Tidak jauh dari bangkai pesawat terlihat parasut sang pilotnya. Dari sini, jelas terlihat jejak sepatu pilotnya sampai ke dinghy warna mencolok oranye terhampar di atas pasir gurun. Dari sini jejak-jejak itu mengarah ke pilot Inggris yang tengah berlari sekuat tenaga menjauhi lokasi jatuhnya pesawat sejauh kaki membawanya.
Kebebasan Rupert Clark berlangsung singkat, hanya sekitar seperempat jam. Seorang sipil yang dipersenjatai senapan bersepeda motor mengejarnya lalu menamatkan kebebasan Clark.
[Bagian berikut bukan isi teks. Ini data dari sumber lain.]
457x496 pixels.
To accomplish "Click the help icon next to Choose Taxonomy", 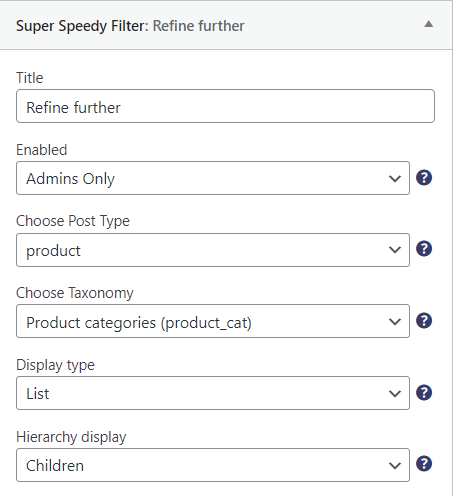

Melihat dirinya tidak bisa melarikan diri, sang pilot Inggris tersebut pun mengangkat kedua tangannya dan menyerahkan diri untuk memulai menjadi “tamu istimewa” pemerintah Irak sebegai tawanan perang. (Sumber : Sky Battles karangan Alfred Price ‘St Valentine’s Day Shoot-Down’)
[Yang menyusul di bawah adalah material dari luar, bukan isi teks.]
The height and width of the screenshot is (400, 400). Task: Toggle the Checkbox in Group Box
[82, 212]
Data Spesifikasi Korban Panavia Tornado GR Mk. 1
Fungsi : Serang darat dan recon.
Mesin : Dua mesin turbofan Turbo-Union RB199 masing-masing dengan daya dorong 15.900 pon dengan afterburner.
Persenjataan : Berat maksimum senjata operasi yang sanggup dibawanya adalah seberat 10.300 pon dengan komposisi delapan bom 1.000 pon (dalam serangan dengan laser-guided bomb, pesawat menggotong dua atau tiga 1.000 pon LGB), dua kanon 27 mm buatan Mauser; dua AIM-9L Sidewinder infra-red homing missile untuk pertahanandiri.
Performance : Maksimum kecepatan dengan persenjataan lengkap terbang rendah adalab 680 mil per jam dan tanpa senjata lebih dari 1.450 mil/jam (Mach 2,2).
Maximum gross take-off weight : 60.000pon.
Ukuran : Bentang sayap penuh 45 kaki 7 inci; dengan sayapsayung penuh 28 kaki 2 inci; panjang badan 54 kaki 9,5 inci; luas sayap 323 kaki persegi.
Produksi pertama Tornado GR.1 : Juni 1979.